August 24, 2014 Comments off

I just read two articles in the last hour that make me wonder what the conversation would be like if the  two writers had an improbable meeting.

Anthony Grafton’s review of “Excellent Sheep”, a recently published book by Yale professor William Deresiewicz, describes our countries elite universities as factories that take well-behaved, high achieving and affluent entrants and turn out soulless graduates who learn “…that they are superior to all others, and that even if they break rules or fail, they will never suffer.”  In effect, Deresiewicz asserts that professors have little or no influence on the students who entered the hallowed halls of elite colleges.

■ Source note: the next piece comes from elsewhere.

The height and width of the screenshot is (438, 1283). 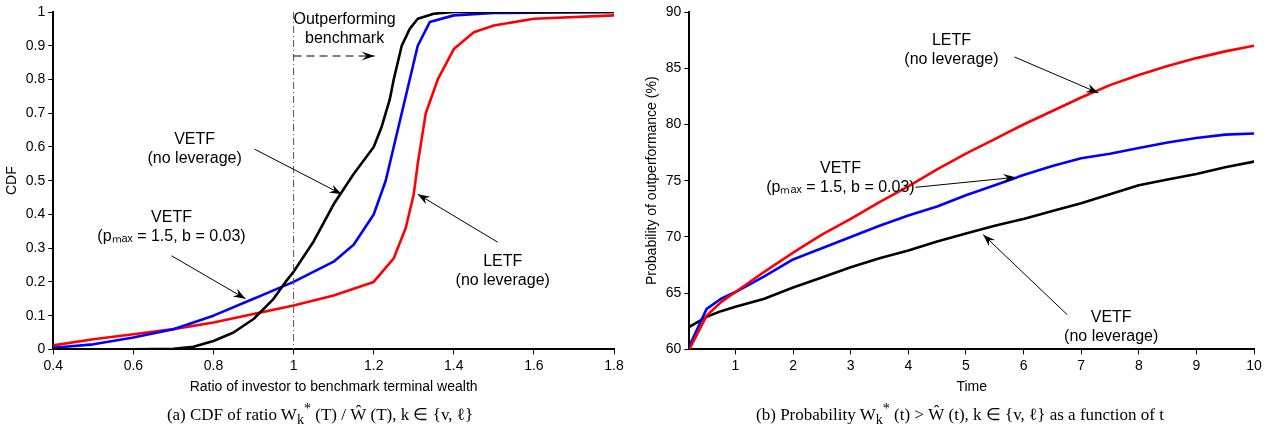 I want to click on x-tick-label: 0.6, so click(x=134, y=364).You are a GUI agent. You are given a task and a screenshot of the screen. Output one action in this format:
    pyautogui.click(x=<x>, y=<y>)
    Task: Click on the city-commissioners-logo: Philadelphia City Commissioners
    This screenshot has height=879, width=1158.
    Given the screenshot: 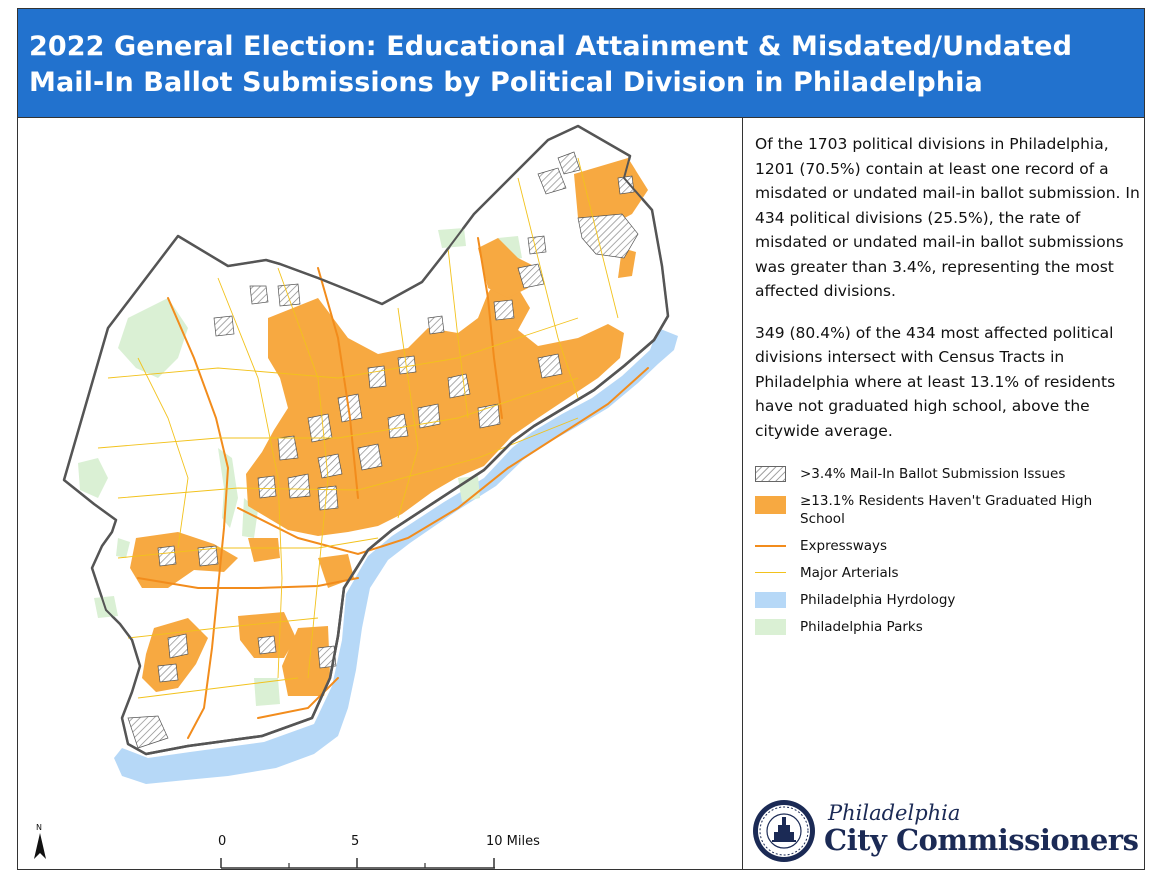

He writes: “The system churns out an endless procession of more or less uniform human specimens” and, as noted above, suggests the specimens are not forced to question their own worth.

In contrast, Houston Baptist College professor Collin Garbarino writes in an essay in Canon and Culture that our universities are churning out moral relativists who are being brainwashed by progressive professors… that is the professors HAVE more agency than Deresiewicz is observing and they are using that agency to turn students away from “their parents worldview”.

So… putting these two conclusions together one can only assume that the Ivies are doing a great job in Garbarino’s view: the students entering school leave with the same world view they brought to the institution! As for Garbarino’s perspective on moral relativism, all I can say is followers of ISIS are not moral relativists… and the world would be a lot more peaceful if we had fewer ISIS followers and more secular humanists!